ASSIGNMENT: All lines from the entries below that contain the string "agent" should be copied out.

EXTRACTED INFORMATION:
* * * * * * *
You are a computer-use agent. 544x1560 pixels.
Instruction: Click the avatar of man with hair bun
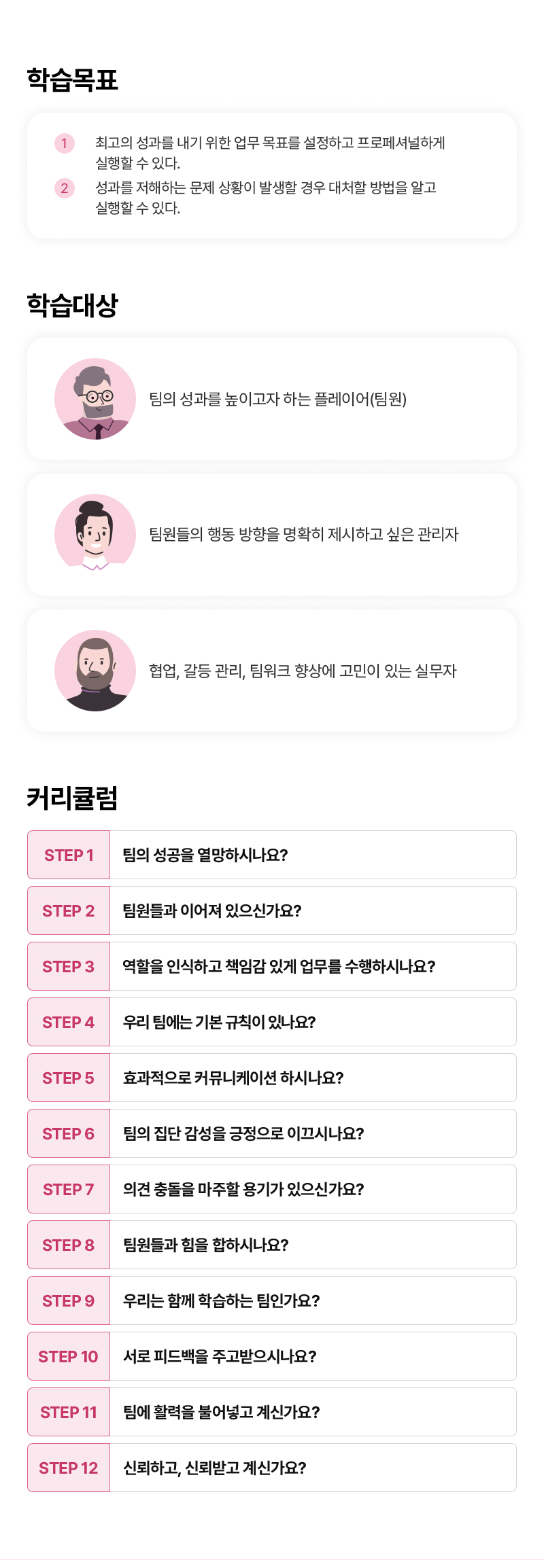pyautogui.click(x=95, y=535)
* * * * * * *
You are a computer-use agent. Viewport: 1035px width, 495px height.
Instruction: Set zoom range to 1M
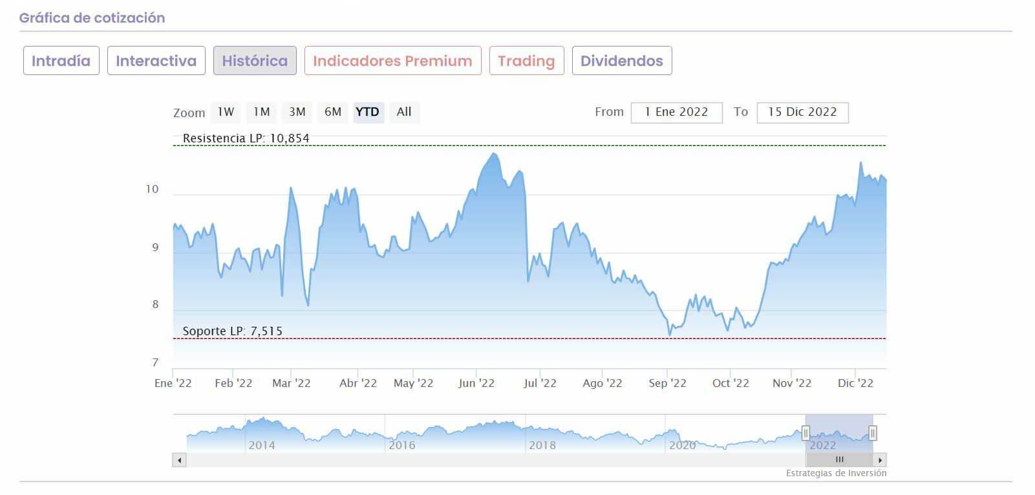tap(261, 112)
* * * * * * *
SOLUTION TO THE PROBLEM:
You are a computer-use agent. 544x1560 pixels.
You are a computer-use agent. Viewport: 1035px width, 495px height.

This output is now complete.